Thursday’s comments marked the first time that Poland officially publicly criticised Washington's main justification for invading Iraq and for winning support from European allies, including Britain and Spain.
"That they deceived us about the weapons of mass destruction, that's true. We were taken for a ride," said Kwasniewski.
However, he argued that it made no sense to pull US-led occupation troops out of Iraq.
Poland heads up a 9000-strong multinational force occupying a swathe of Iraq south of Baghdad.
Warsaw itself has the fourth-largest contingent in the occupation, with around 2500 soldiers.
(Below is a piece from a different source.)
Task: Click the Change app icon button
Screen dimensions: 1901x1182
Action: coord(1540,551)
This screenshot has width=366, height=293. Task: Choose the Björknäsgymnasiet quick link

Kwasniewski was speaking days after Spain’s prime minister-elect Jose Luis Rodriguez Zapatero said Madrid would withdraw its 1300 soldiers from the Polish-led contingent by 30 June, unless the United Nations took over administration of Iraq.
The Polish head of state questioned the wisdom of pulling foreign troops from the strife-torn country, saying such a move could have a counter effect.
"What would be the point of pulling the troops if it meant a return to war, ethnic cleansing and conflict in neighboring countries," he told a group of visiting French journalists.
"If we protest against the United States' dominant role in world politics and we withdraw our troops knowing they will be replaced by US soldiers, what would be the point of such a move?" he questioned.
He said he was disappointed by the new Spanish government's threat to withdraw its soldiers.